Until the moment of eye contact with my instructor, I hadn't even realized that they were all eating together, while I had taken a seat next to a man I started a conversation with upon entering the dining hall. I had just assumed that mingling was what was on the menu, but when I saw that the group that I came with was still grouped together, I questioned my actions. Furthermore, I questioned my comfort level. Why did I feel so comfortable with these bums?
I have worked in the human services arena for the better part of 18 years. During that time, I have been most comfortable working outside office settings, in the field, away from peers. I have to dig deep to attend meetings and talk shop with colleagues. I feel out of place. I much prefer to be behind the scenes, away from some of the cultural norms that make up the microsociety of professional helpers. I find the gap between theory and practice to be broad, at least as wide as the space between the tables that day.
I often find myself at odds with the system that separates the client from the helper. It is a linear system in which there is a ladder that we supposedly hold steady, from a place up above. When, and if, a person chooses to climb up to our level, then they are considered equal, and successful. I like the circular systems better, the ones where we all come together as real human beings, from all walks of life, and witness each other's tears, laughter, stories and songs. The only criteria for the circle is that it is voluntary. It doesn't matter if you walk or crawl. If it is your choice to be there; you are welcome.

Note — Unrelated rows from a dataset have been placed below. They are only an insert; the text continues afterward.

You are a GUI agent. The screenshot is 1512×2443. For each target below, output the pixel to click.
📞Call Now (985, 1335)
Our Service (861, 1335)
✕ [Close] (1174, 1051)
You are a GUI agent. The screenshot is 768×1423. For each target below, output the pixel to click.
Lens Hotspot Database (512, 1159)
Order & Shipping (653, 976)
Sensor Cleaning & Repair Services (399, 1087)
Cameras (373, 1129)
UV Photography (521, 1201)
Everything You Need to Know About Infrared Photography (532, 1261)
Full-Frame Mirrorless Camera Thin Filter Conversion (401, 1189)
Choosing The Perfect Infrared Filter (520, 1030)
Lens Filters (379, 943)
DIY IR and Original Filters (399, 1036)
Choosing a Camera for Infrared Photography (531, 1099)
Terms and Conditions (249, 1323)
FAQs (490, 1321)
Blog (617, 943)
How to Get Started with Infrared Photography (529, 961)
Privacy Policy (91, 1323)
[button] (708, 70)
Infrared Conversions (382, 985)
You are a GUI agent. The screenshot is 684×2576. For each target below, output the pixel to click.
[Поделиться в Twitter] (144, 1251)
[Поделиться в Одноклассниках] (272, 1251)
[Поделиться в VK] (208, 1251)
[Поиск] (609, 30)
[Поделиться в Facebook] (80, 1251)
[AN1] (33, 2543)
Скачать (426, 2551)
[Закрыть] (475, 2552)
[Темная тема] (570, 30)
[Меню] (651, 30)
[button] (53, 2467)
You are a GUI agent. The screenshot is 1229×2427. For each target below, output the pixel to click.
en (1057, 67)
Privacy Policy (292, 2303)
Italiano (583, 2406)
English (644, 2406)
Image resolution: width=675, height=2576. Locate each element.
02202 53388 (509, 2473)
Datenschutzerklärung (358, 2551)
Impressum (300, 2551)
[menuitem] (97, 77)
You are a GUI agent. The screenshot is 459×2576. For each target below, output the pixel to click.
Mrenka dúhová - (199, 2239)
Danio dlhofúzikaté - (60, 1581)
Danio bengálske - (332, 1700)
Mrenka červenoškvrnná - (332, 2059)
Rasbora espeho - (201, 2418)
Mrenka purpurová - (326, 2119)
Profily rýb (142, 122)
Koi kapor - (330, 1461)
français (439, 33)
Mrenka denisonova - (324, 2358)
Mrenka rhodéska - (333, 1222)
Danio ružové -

It has been a long time since I sat at that table at Beans Cafe; maybe I wouldn't be so comfortable now. But I do know that some things work, and some things don't. Looking down on someone does little to lift them up. Programs that are inclusive and promote equality, such as Southcentral Foundation's Family Warriors or White Raven Center's healing workshops, have a way of drawing out the real human being in each of us
I'm glad that the system is changing, however slowly. And hopefully the tables of the future will be round... with a place for all who care to join.
Chantelle Pence is a family advocate for the Copper River Basin Child Advocacy Center, a consultant (Copper River Consulting) and a writer. She lives in Chistochina with her husband and three sons.